# EXERCISE
Your copy should repeat each record exactly and contain none of the pictures.
=== RECORDS FOR THE TASK ===
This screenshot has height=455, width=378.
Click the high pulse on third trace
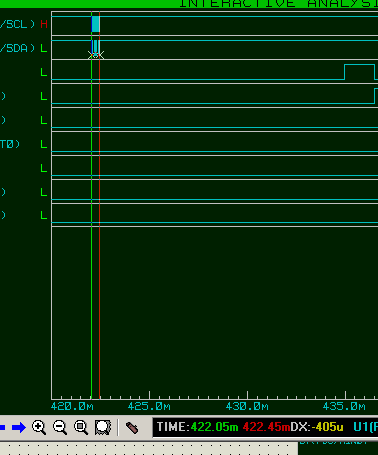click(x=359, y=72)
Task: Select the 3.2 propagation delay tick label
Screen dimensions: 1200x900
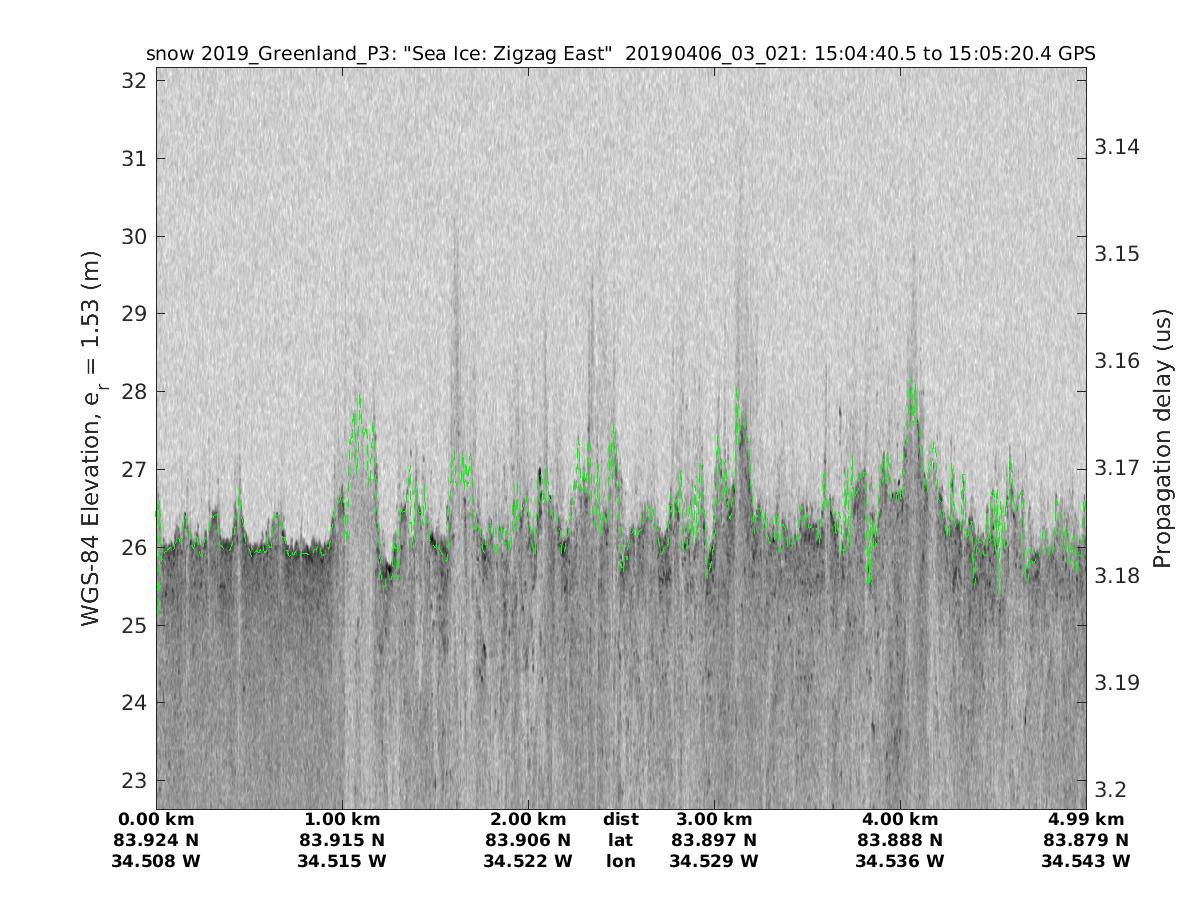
===
# ANSWER SECTION
This screenshot has height=455, width=378.
Click the high pulse on third trace
click(x=359, y=72)
Task: Select the 3.2 propagation delay tick label
Screen dimensions: 1200x900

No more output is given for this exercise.